Saved entries
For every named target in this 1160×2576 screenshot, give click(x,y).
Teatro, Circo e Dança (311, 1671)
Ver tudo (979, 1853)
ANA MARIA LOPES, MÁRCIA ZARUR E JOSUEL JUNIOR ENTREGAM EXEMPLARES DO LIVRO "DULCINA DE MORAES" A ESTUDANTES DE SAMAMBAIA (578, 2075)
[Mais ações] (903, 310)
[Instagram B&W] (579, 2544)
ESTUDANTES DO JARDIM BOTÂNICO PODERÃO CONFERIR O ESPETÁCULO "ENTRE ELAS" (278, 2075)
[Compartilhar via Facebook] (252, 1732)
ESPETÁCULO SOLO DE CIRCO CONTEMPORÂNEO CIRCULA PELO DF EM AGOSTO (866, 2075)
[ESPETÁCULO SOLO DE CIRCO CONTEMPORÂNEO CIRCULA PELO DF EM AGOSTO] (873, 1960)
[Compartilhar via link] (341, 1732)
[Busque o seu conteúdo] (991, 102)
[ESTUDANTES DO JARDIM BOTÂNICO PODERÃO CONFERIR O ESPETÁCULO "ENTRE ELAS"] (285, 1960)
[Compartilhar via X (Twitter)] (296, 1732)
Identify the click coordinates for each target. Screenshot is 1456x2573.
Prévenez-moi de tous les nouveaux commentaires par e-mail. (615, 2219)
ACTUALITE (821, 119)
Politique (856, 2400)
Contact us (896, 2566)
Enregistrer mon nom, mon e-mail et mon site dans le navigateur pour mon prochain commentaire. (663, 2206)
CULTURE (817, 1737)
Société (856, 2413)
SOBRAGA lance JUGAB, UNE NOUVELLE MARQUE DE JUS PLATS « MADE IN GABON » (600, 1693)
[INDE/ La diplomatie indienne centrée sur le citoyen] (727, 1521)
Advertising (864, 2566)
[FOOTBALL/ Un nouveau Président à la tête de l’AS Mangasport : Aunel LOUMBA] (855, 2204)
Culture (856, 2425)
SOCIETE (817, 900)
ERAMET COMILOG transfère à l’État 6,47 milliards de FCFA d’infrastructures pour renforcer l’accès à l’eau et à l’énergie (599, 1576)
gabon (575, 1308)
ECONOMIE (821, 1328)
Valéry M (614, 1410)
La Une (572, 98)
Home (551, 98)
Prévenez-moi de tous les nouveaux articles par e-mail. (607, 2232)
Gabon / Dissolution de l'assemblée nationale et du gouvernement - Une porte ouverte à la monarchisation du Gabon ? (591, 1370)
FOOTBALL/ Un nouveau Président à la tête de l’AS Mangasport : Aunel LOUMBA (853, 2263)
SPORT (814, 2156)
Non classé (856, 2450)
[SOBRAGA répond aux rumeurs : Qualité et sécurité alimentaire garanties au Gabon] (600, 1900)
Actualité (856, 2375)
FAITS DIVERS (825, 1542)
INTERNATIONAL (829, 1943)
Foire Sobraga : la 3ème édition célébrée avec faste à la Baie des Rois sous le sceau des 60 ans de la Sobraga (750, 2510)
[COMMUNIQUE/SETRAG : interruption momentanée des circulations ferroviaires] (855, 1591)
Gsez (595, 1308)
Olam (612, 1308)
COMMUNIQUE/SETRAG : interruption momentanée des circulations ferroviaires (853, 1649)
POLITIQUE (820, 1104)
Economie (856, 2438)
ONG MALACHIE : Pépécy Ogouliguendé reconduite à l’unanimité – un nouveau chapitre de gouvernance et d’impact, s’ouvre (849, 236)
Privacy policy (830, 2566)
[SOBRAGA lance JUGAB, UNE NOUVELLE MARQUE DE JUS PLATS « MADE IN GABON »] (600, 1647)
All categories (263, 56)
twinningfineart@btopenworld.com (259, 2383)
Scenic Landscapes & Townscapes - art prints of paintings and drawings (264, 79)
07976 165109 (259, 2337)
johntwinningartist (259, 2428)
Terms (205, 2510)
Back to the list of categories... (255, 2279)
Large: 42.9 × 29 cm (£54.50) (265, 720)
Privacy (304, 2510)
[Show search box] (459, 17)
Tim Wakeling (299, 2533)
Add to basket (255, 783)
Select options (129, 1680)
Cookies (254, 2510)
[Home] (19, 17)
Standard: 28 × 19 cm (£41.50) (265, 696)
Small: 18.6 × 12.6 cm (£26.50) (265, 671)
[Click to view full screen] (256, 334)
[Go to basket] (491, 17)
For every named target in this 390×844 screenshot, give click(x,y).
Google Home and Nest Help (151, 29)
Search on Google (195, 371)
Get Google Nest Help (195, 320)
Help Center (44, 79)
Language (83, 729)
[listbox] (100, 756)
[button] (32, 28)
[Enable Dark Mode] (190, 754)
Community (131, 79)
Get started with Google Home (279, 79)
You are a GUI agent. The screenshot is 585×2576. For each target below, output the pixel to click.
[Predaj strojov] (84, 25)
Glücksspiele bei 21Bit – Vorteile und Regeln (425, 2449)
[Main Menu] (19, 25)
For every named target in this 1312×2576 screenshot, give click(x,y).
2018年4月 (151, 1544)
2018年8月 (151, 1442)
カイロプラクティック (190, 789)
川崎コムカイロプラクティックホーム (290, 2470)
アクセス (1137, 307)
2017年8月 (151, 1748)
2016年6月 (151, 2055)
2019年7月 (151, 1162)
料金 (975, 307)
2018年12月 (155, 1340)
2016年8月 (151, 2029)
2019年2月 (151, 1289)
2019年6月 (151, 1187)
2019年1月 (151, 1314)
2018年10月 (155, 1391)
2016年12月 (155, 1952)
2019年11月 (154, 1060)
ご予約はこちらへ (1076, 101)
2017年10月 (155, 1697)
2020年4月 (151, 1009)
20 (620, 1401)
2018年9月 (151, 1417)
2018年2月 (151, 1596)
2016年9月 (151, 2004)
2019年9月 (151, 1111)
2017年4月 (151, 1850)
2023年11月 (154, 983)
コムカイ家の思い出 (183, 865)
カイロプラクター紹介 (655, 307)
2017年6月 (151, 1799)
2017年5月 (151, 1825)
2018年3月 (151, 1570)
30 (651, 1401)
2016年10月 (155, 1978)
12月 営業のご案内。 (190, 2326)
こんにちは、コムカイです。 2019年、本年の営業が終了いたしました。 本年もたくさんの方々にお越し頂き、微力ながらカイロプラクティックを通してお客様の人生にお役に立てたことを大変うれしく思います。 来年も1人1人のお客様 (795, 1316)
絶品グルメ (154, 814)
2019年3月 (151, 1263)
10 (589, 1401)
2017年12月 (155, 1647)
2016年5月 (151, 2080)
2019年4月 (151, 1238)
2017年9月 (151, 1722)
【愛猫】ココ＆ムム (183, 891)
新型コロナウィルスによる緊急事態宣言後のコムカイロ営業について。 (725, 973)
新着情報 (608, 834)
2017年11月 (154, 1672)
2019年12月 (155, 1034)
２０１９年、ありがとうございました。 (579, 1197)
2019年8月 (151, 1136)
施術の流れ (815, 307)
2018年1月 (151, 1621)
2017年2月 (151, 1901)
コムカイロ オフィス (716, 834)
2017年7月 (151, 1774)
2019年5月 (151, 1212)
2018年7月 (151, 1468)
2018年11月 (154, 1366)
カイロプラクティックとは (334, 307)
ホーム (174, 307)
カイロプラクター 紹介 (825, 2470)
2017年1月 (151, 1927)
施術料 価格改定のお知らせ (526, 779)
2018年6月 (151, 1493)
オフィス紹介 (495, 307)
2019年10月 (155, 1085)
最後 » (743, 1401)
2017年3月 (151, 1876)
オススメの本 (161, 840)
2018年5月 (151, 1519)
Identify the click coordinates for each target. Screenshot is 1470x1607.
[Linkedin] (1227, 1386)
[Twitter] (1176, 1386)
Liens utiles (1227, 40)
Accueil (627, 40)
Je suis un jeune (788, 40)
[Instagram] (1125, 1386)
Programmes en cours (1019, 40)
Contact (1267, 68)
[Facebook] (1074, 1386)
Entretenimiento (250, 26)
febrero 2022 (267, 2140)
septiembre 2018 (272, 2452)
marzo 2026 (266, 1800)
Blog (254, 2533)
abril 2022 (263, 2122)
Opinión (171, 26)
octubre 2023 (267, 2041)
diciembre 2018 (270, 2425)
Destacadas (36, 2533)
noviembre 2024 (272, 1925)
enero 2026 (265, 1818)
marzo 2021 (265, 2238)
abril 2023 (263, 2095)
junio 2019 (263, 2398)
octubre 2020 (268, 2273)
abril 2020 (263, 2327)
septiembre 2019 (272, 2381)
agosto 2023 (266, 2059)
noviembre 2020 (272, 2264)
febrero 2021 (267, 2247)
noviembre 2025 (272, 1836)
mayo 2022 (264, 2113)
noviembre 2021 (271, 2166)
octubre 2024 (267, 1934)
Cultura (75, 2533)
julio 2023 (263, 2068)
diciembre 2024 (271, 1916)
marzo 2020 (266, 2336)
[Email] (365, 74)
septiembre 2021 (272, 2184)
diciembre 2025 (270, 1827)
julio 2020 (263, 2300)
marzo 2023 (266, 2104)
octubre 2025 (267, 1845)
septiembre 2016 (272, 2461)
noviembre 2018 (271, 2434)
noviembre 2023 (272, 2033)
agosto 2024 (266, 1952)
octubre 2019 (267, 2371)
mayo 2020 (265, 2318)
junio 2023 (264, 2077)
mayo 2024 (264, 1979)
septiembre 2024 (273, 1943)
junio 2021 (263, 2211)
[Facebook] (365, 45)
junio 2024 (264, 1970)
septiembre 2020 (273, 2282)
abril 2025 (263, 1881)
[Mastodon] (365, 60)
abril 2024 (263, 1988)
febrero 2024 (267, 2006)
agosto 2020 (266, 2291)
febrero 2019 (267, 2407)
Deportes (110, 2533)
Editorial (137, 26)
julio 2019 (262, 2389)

→ What is needed: Looking at the data above, return every line from the one with "Tim Wakeling (299, 2533)" down to the one with "オフィス紹介 (495, 307)", exactly and inclusively.

→ Completed task:
Tim Wakeling (299, 2533)
Add to basket (255, 783)
Select options (129, 1680)
Cookies (254, 2510)
[Home] (19, 17)
Standard: 28 × 19 cm (£41.50) (265, 696)
Small: 18.6 × 12.6 cm (£26.50) (265, 671)
[Click to view full screen] (256, 334)
[Go to basket] (491, 17)
For every named target in this 390×844 screenshot, give click(x,y).
Google Home and Nest Help (151, 29)
Search on Google (195, 371)
Get Google Nest Help (195, 320)
Help Center (44, 79)
Language (83, 729)
[listbox] (100, 756)
[button] (32, 28)
[Enable Dark Mode] (190, 754)
Community (131, 79)
Get started with Google Home (279, 79)
You are a GUI agent. The screenshot is 585×2576. For each target below, output the pixel to click.
[Predaj strojov] (84, 25)
Glücksspiele bei 21Bit – Vorteile und Regeln (425, 2449)
[Main Menu] (19, 25)
For every named target in this 1312×2576 screenshot, give click(x,y).
2018年4月 (151, 1544)
2018年8月 (151, 1442)
カイロプラクティック (190, 789)
川崎コムカイロプラクティックホーム (290, 2470)
アクセス (1137, 307)
2017年8月 (151, 1748)
2016年6月 (151, 2055)
2019年7月 (151, 1162)
料金 (975, 307)
2018年12月 (155, 1340)
2016年8月 (151, 2029)
2019年2月 (151, 1289)
2019年6月 (151, 1187)
2019年1月 (151, 1314)
2018年10月 (155, 1391)
2016年12月 (155, 1952)
2019年11月 (154, 1060)
ご予約はこちらへ (1076, 101)
2017年10月 (155, 1697)
2020年4月 (151, 1009)
20 (620, 1401)
2018年9月 (151, 1417)
2018年2月 (151, 1596)
2016年9月 (151, 2004)
2019年9月 (151, 1111)
2017年4月 (151, 1850)
2023年11月 (154, 983)
コムカイ家の思い出 (183, 865)
カイロプラクター紹介 (655, 307)
2017年6月 (151, 1799)
2017年5月 (151, 1825)
2018年3月 (151, 1570)
30 (651, 1401)
2016年10月 (155, 1978)
12月 営業のご案内。 (190, 2326)
こんにちは、コムカイです。 2019年、本年の営業が終了いたしました。 本年もたくさんの方々にお越し頂き、微力ながらカイロプラクティックを通してお客様の人生にお役に立てたことを大変うれしく思います。 来年も1人1人のお客様 (795, 1316)
絶品グルメ (154, 814)
2019年3月 (151, 1263)
10 (589, 1401)
2017年12月 (155, 1647)
2016年5月 (151, 2080)
2019年4月 (151, 1238)
2017年9月 (151, 1722)
【愛猫】ココ＆ムム (183, 891)
新型コロナウィルスによる緊急事態宣言後のコムカイロ営業について。 (725, 973)
新着情報 (608, 834)
2017年11月 (154, 1672)
2019年12月 (155, 1034)
２０１９年、ありがとうございました。 (579, 1197)
2019年8月 (151, 1136)
施術の流れ (815, 307)
2018年1月 (151, 1621)
2017年2月 (151, 1901)
コムカイロ オフィス (716, 834)
2017年7月 (151, 1774)
2019年5月 (151, 1212)
2018年7月 (151, 1468)
2018年11月 (154, 1366)
カイロプラクティックとは (334, 307)
ホーム (174, 307)
カイロプラクター 紹介 (825, 2470)
2017年1月 (151, 1927)
施術料 価格改定のお知らせ (526, 779)
2018年6月 (151, 1493)
オフィス紹介 (495, 307)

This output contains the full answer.